TASK DIRECTIONS: Look below for the line containing "This screenshot has width=415, height=743.", then write out that line and every line after it to the end, exactly, minus the pictures.

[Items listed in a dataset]
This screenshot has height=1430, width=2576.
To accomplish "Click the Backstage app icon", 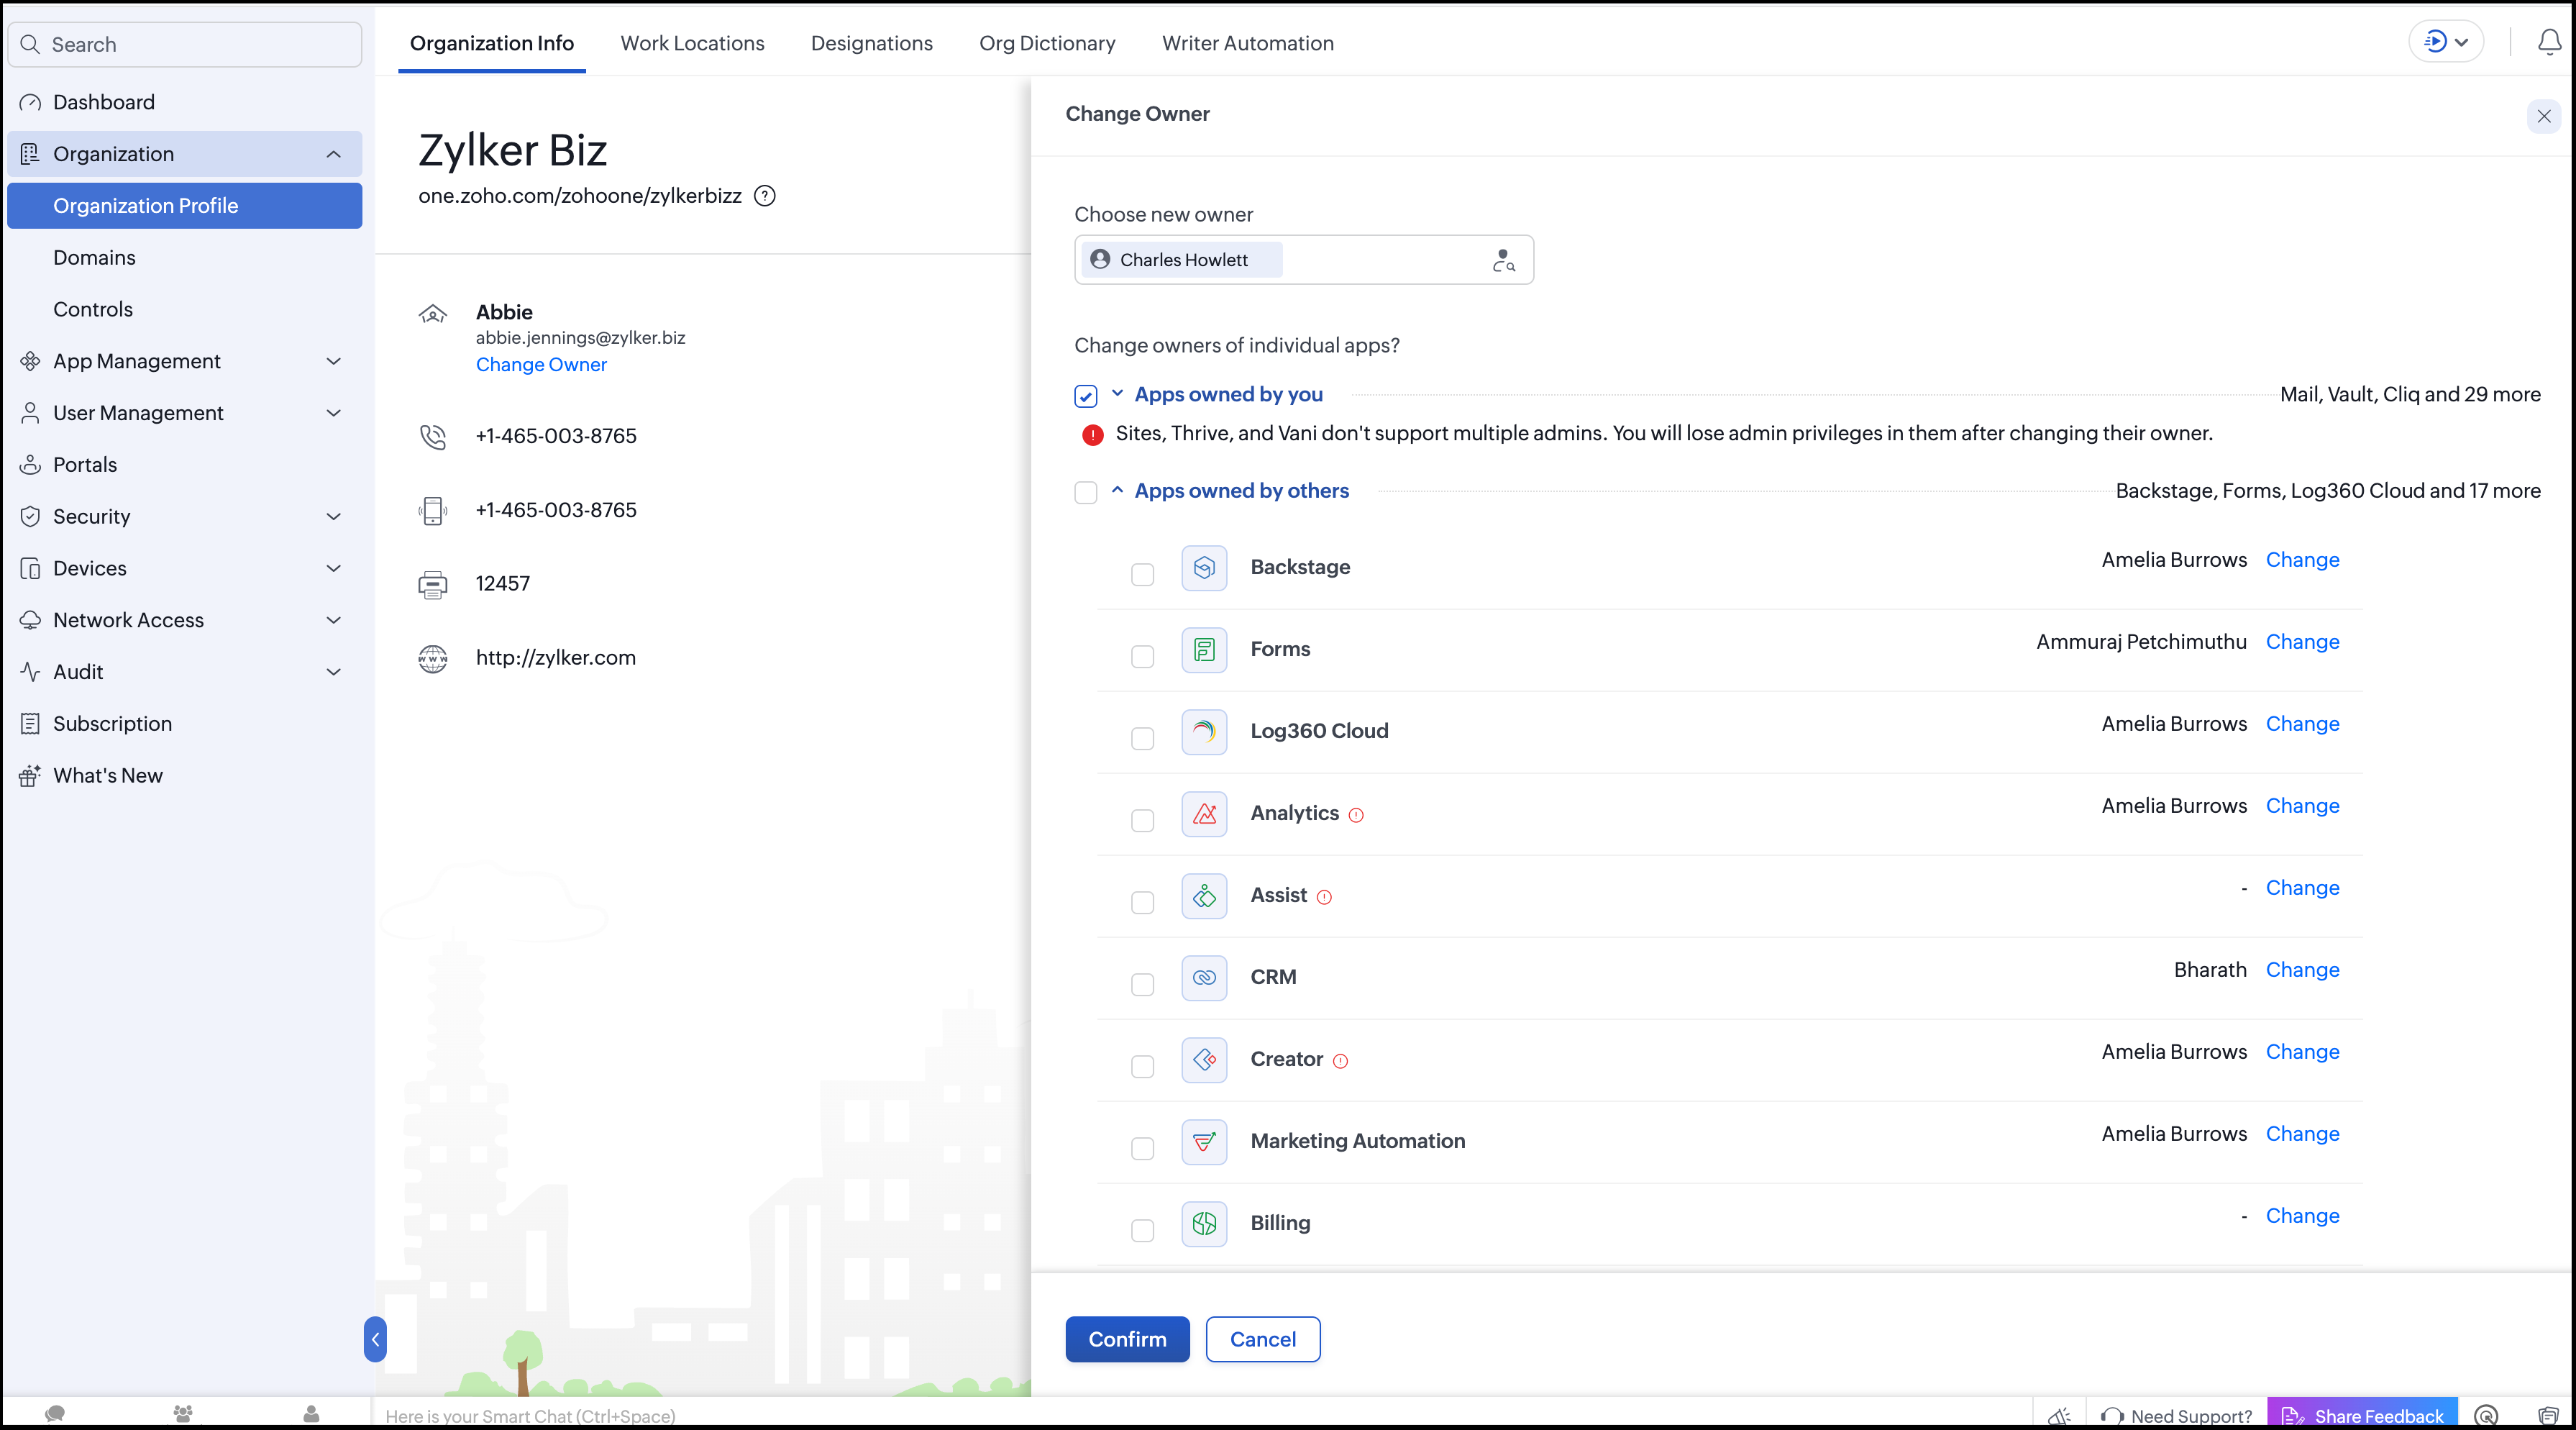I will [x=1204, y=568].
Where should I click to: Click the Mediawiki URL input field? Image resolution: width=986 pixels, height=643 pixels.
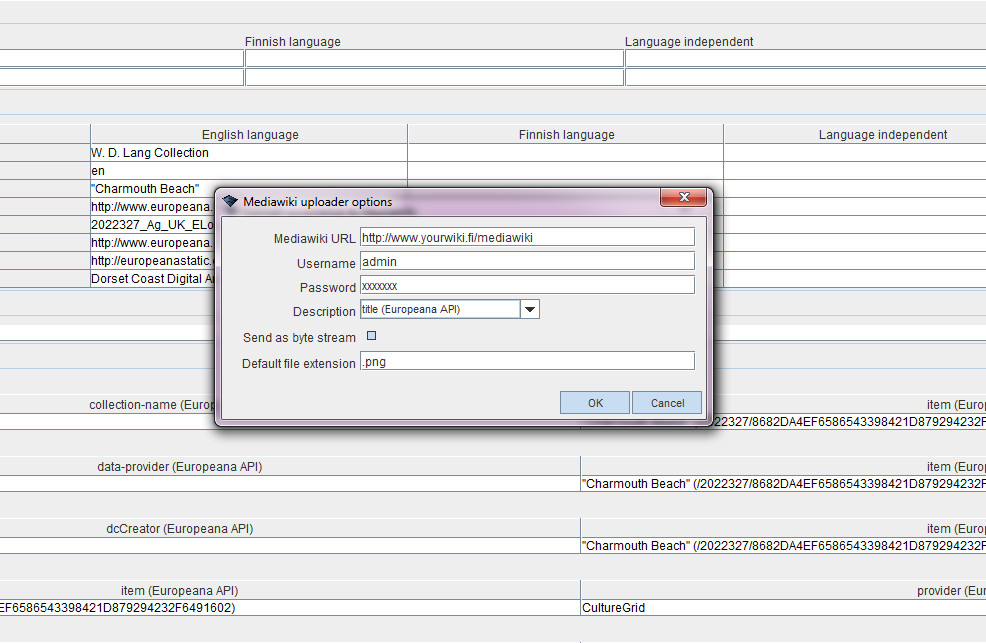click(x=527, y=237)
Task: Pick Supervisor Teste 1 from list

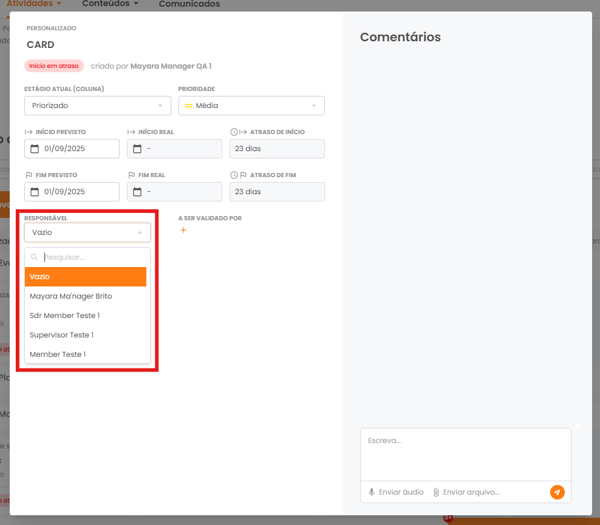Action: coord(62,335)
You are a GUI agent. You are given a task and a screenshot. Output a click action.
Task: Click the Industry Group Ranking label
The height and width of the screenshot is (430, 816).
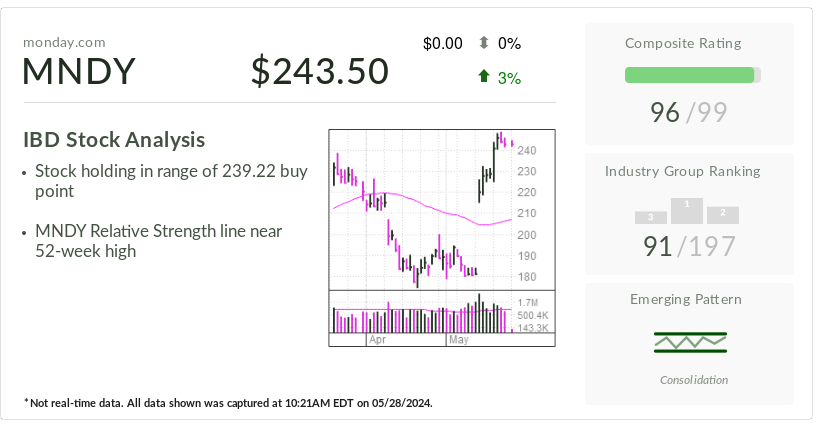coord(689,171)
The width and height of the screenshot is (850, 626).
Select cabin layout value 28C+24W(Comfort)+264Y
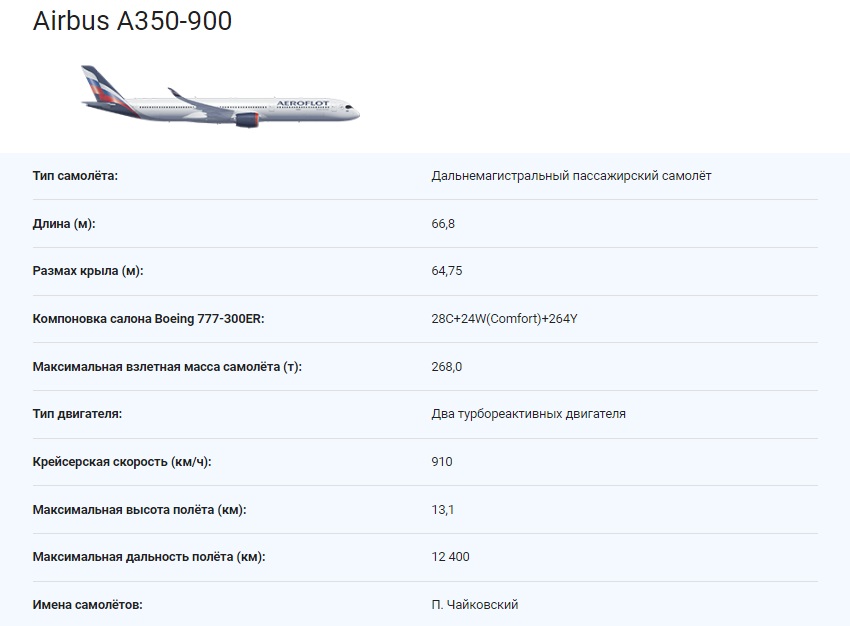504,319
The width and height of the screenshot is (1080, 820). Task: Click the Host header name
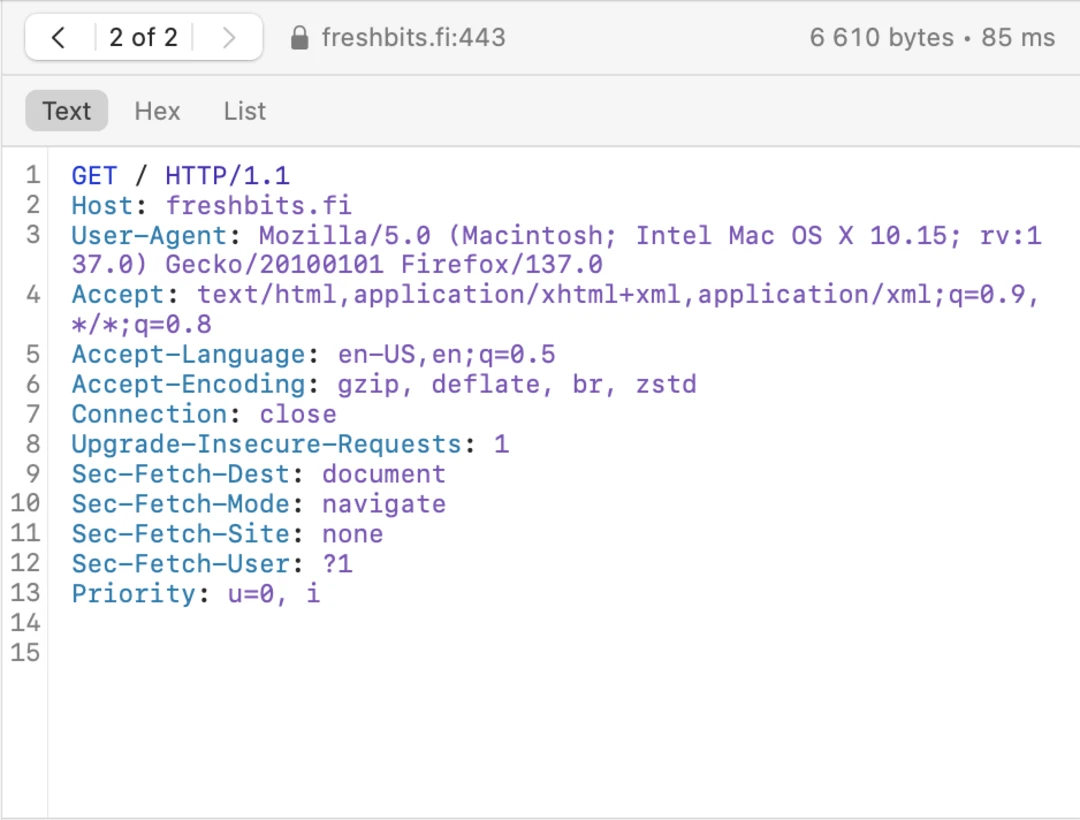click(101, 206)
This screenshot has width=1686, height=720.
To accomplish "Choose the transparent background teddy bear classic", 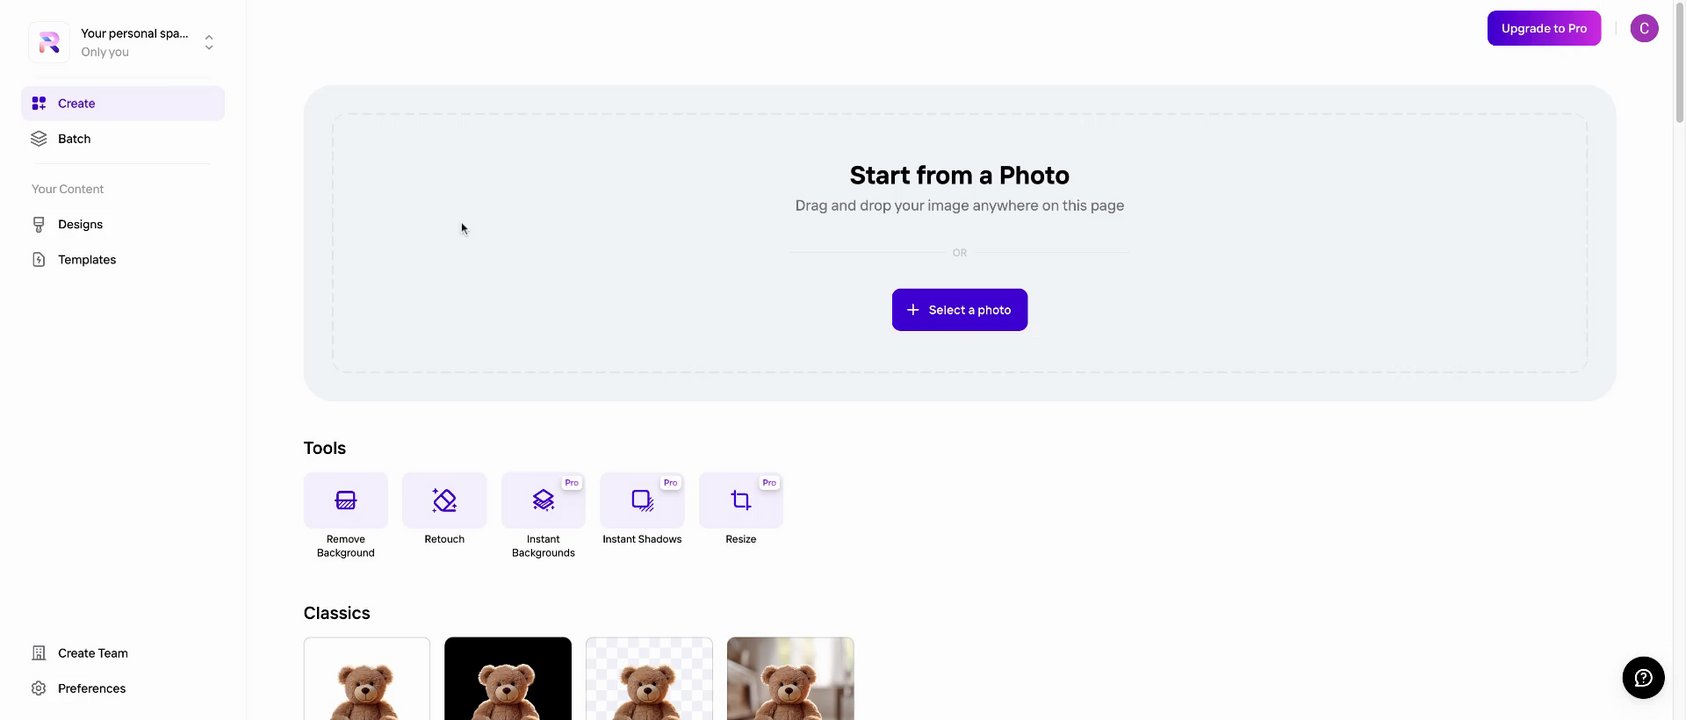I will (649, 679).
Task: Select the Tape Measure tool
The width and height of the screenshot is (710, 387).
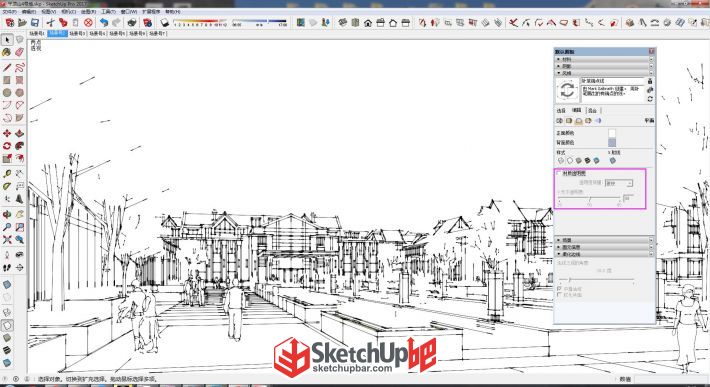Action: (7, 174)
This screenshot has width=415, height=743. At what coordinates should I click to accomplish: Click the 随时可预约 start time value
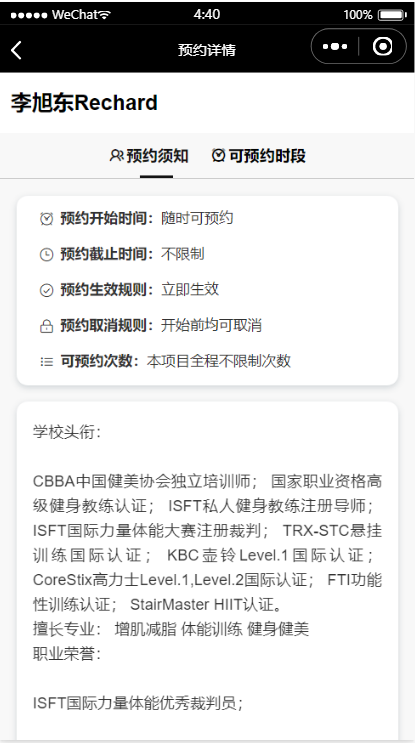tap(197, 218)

FINAL ANSWER:
This screenshot has width=415, height=743. At what coordinates should I click to accomplish: Click the 随时可预约 start time value
tap(197, 218)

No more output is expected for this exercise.